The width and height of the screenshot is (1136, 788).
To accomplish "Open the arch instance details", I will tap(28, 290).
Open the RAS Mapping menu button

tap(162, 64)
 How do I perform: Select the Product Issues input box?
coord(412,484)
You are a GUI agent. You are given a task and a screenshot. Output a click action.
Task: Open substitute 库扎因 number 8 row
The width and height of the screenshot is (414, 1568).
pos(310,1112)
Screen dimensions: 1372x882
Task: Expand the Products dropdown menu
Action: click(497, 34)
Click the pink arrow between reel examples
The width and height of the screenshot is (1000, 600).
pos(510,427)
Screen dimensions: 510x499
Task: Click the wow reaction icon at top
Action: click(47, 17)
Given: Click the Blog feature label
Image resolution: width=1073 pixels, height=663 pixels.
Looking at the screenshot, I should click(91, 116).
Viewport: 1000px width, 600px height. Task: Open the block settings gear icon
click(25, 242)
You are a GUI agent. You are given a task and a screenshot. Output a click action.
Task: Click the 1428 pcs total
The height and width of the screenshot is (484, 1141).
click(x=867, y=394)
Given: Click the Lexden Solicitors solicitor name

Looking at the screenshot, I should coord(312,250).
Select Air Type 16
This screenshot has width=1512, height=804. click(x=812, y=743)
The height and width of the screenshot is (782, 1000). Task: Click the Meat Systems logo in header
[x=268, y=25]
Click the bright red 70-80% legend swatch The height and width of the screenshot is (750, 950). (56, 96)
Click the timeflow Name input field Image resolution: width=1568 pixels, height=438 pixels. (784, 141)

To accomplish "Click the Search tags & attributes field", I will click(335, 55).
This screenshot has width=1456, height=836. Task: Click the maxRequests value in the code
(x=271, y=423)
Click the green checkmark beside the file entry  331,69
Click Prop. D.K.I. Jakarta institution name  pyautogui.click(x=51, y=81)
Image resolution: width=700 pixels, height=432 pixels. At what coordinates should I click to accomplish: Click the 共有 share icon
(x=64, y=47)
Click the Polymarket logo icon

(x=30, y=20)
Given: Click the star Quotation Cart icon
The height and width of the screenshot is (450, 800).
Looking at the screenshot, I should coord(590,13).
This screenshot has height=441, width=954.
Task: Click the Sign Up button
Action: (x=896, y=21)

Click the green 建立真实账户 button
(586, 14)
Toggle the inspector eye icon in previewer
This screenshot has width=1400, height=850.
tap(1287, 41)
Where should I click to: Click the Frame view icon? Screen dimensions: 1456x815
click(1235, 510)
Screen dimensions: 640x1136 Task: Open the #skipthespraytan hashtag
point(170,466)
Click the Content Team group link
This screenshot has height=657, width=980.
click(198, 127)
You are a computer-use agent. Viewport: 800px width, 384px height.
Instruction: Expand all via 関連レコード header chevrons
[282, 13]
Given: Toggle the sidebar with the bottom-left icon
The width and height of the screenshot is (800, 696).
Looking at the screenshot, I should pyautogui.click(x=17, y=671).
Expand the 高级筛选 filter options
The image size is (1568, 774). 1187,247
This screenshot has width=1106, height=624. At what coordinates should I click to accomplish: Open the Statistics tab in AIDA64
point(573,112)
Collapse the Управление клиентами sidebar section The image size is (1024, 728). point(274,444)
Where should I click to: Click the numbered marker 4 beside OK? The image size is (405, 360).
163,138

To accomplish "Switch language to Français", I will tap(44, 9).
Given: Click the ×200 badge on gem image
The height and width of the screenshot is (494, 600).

What you should do.
Copy out the records verbatim, from the line containing "Click the Polymarket logo icon" through the line containing "click(198, 127)", both lines included.

In response.
Click the Polymarket logo icon

(x=30, y=20)
Given: Click the star Quotation Cart icon
The height and width of the screenshot is (450, 800).
Looking at the screenshot, I should coord(590,13).
This screenshot has height=441, width=954.
Task: Click the Sign Up button
Action: (x=896, y=21)

Click the green 建立真实账户 button
(586, 14)
Toggle the inspector eye icon in previewer
This screenshot has width=1400, height=850.
tap(1287, 41)
Where should I click to: Click the Frame view icon? Screen dimensions: 1456x815
click(1235, 510)
Screen dimensions: 640x1136 Task: Open the #skipthespraytan hashtag
point(170,466)
Click the Content Team group link
This screenshot has height=657, width=980.
click(198, 127)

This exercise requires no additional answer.